Further, six of the patients had HCV RNA levels fall below the limit of quantification by day 29, with three patients from this group still experiencing these undetectable levels at day 57. Patient response to treatment was rapid, Regulus noted, with viral load reductions occurring within the first 96 hours after treatment.

Xanthopoulos said during the call that Regulus has amended the Phase I study's protocol so that patients can be followed up to six months after dosing, rather than the one month that the trial's design originally called for, to examine whether a single dose of RG-101 can achieve a viral cure. He noted that data from the 4-mg/kg cohort is expected to be released early next year, with 8-mg/kg-dose group data coming later in 2015.

Thus far, there have been no serious adverse events reported in any of the study arms, and no drug-drug interactions observed in those receiving RG-101 and Olysio. As such, Regulus expects it will receive FDA approval on its IND in time to begin the Phase II combination study by the second quarter of 2015.

Getting to market

In early 2008, Regulus inked a deal to collaborate with GlaxoSmithKline to co-develop miRNA-targeting drugs for inflammatory diseases. Two years later, the companies signed another deal, partnering on miR-122 inhibitors including RG-101.

By 2013, however, the alliance started to break down, with GlaxoSmithKline backing away from RG-101 but still interested in other miR-122 agents. During this week's call, Xanthopoulos disclosed that its relationship with GlaxoSmithKline has now "come to its natural conclusion" after the big pharma decided that the partnership did not fit in with its "overall research priorities."

Regulus continues to have full ownership of RG-101, and now has reacquired all other targets and compounds that were part of the arrangement, he said.

Although Regulus has known for over a year that it lost its partner for RG-101, Xanthopoulos said that the company's plans for taking the drug to the market are still up in the air given the "extraordinary results" in the Phase I study.
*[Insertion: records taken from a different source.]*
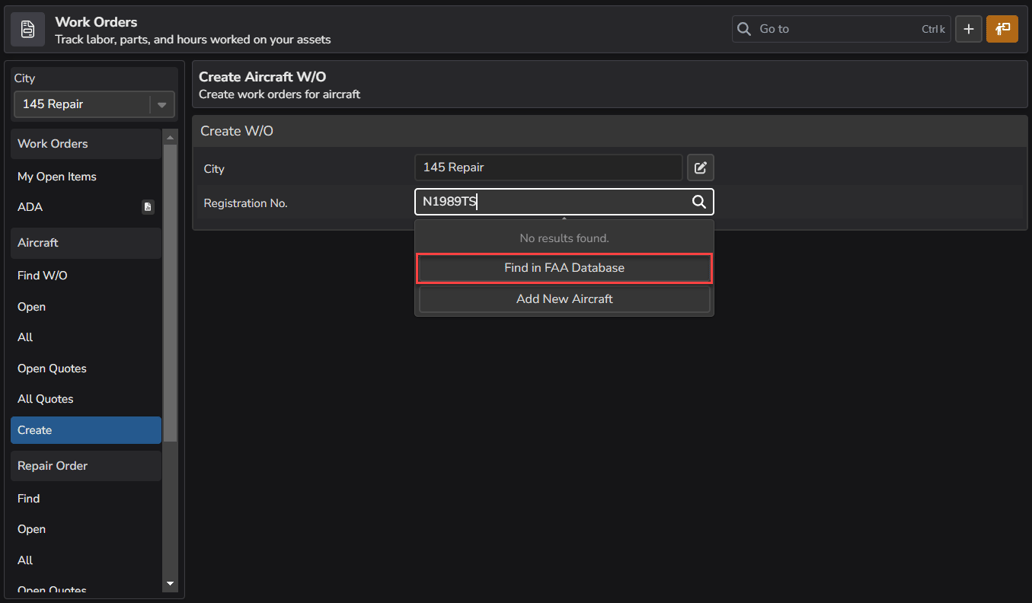Click the PDF icon next to ADA
Image resolution: width=1032 pixels, height=603 pixels.
(148, 207)
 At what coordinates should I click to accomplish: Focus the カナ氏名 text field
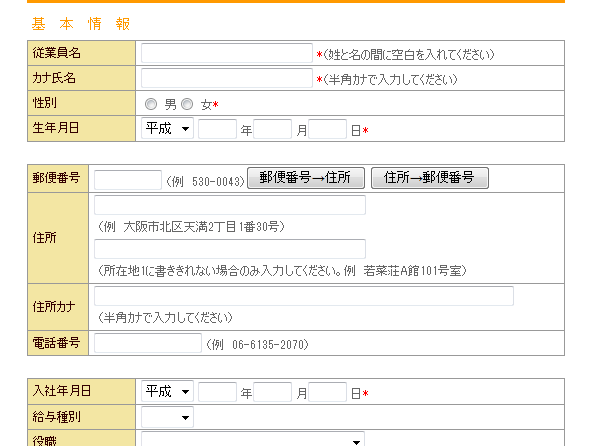click(227, 78)
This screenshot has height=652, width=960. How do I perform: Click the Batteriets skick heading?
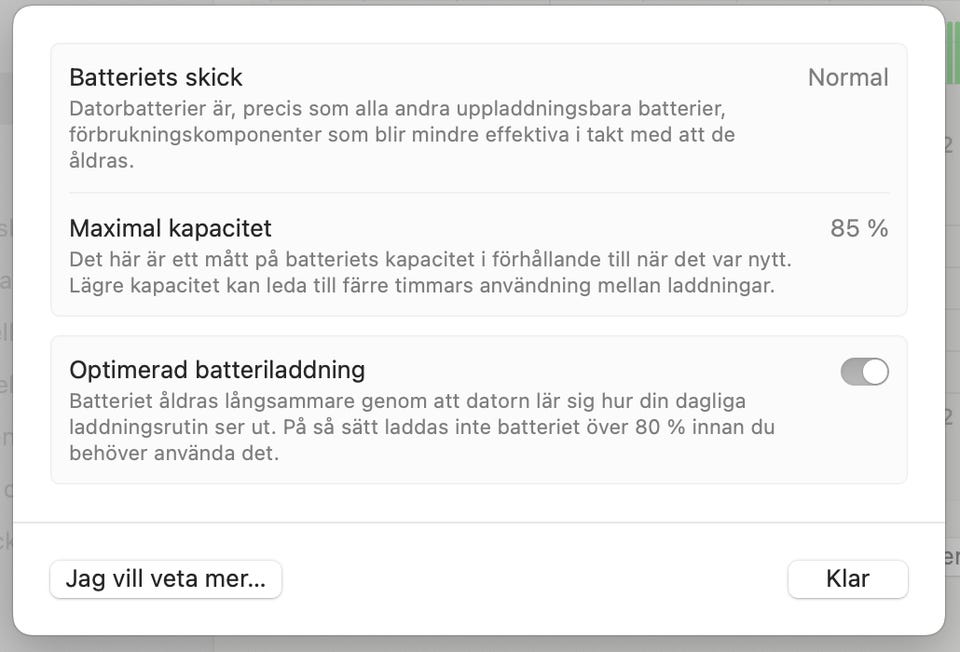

"We're currently [working] very intensively to develop a plan that moves [RG-101] forward in combination with direct-acting antivirals for a variety of patients," he said. "Those plans will be finalized over the next few months."

The competition

When Regulus first disclosed it was pursuing HCV through its collaboration with GlaxoSmithKline, the company immediately put itself in competition with Santaris Pharma, which already had its own miR-122 inhibitor for the disease, miravirsen, in Phase I testing.

But based on this week's data, it appears that Regulus has an edge over its rival.

Although Santaris announced the completion of enrollment in its second Phase II trial of miravirsen a little over a year ago, the most advanced human data the company has released on the drug is from the initial Phase II study that was completed in 2011.

In that trial, treatment-naive genotype 1 HCV patients received weekly doses of miravirsen at doses of 3 mg/kg, 5 mg/kg, or 7 mg/kg over 29 days, and were then followed for 14 weeks. While there were no serious adverse events reported, the company achieved a maximum of a 2.73-log reduction in HCV RNA levels at the highest dose tested.

This, Xanthopoulos said, was "nowhere close to what we've seen" with RG-101, and required weekly injections compared with the single monthly dose that Regulus reported on this week. Further, optimal HCV RNA reductions with miravirsen took weeks to reach, significantly longer than RG-101's onset of action.

During this week's conference call, Regulus CSO Neil Gibson chalked up RG-101's rapid effect to its use of the GalNAc conjugate delivery technology Regulus has licensed from former parent firm Alnylam Pharmaceuticals.

"We know from preclinical studies that when you compare the non-conjugated oligonucleotide with the conjugated oligonucleotide, you can get more efficient delivery into hepatocytes," Gibson explained. "So the ability to load the hepatocyte and get active drug into the cytoplasm to target the microRNA is much more efficient with GalNAc conjugates."